How Jon Stewart Stopped Worrying and Learned to Love U.K. Hacking
This Sunday, The New York Times Magazine will run a story about Jim Cramer, author and host of CNBC's Mad Money. The article, by Zev Chafets, is about 3,700 words long, and more than 1,100 of them concern a high-profile feud between Cramer and The Daily Show's Jon Stewart that took place a couple years ago.
It all started on March 4, 2009, when Stewart called out a number of CNBC hosts for cheerleading bad financial companies. Cramer was among those named in the segment; he hit back at Stewart, and it escalated into a war of words. On March 12, Cramer appeared on The Daily Show, where, just about everyone later agreed, Jon Stewart completely flattened him.
In the Times Magazine, Chafets asks Cramer about his dust-up with Stewart. Cramer's response doesn't exactly suggest that he's moved on: "The old me would have hit Stewart with a chair. I'm proud I didn't do that. I controlled myself. But maybe I shouldn't have. Maybe I should have taken the gloves off."
Actually, that's just a bit of what Cramer says. "After the interview, people like that, total strangers, would come up to me and say, 'Jim, I’m sorry,'" he tells Chafets. "That made me feel horrible, people feeling sorry for me. For six months it was on my mind all the time. I hurt so bad."

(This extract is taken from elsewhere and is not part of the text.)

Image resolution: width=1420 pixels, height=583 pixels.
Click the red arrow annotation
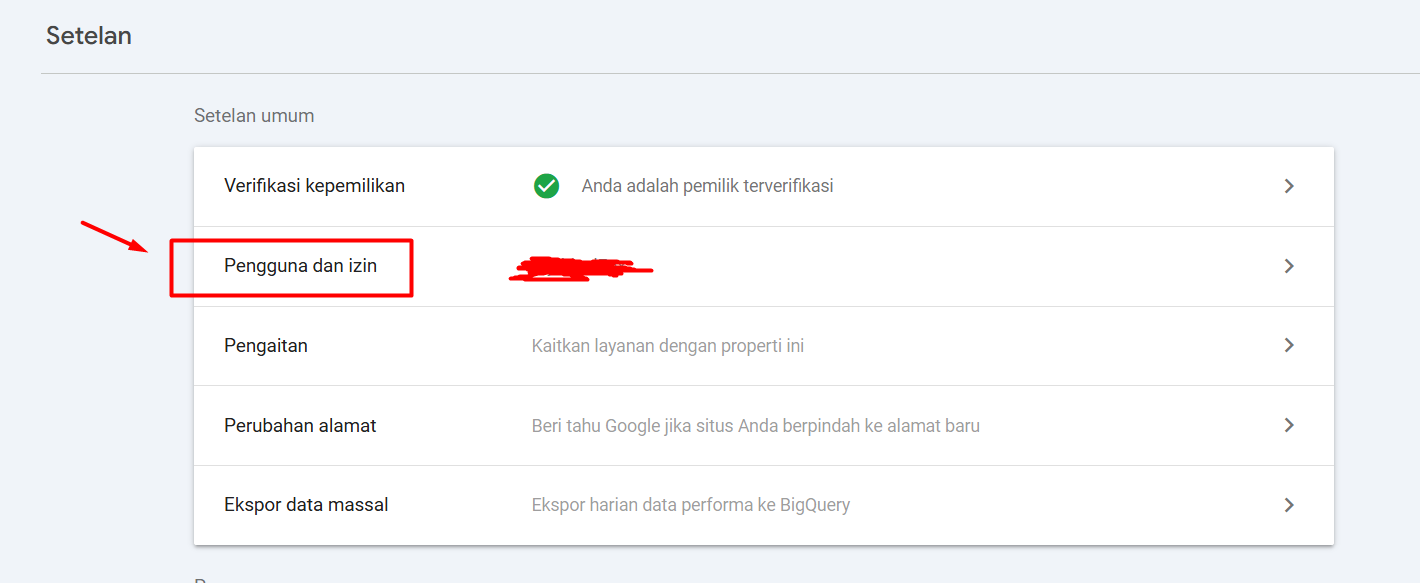coord(114,236)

Cramer's conversation with Chafets takes place in a diner, and when he's talking about the Stewart feud, he raises his voice so loud that people start leaning in to listen. Eventually Cramer says he's over it: "I don't really think about it now." Then he goes on to compare it to a Kesselschlact, a German term that Nazis would use to describe "battles of total annihilation." It sure sounds like he's made his peace.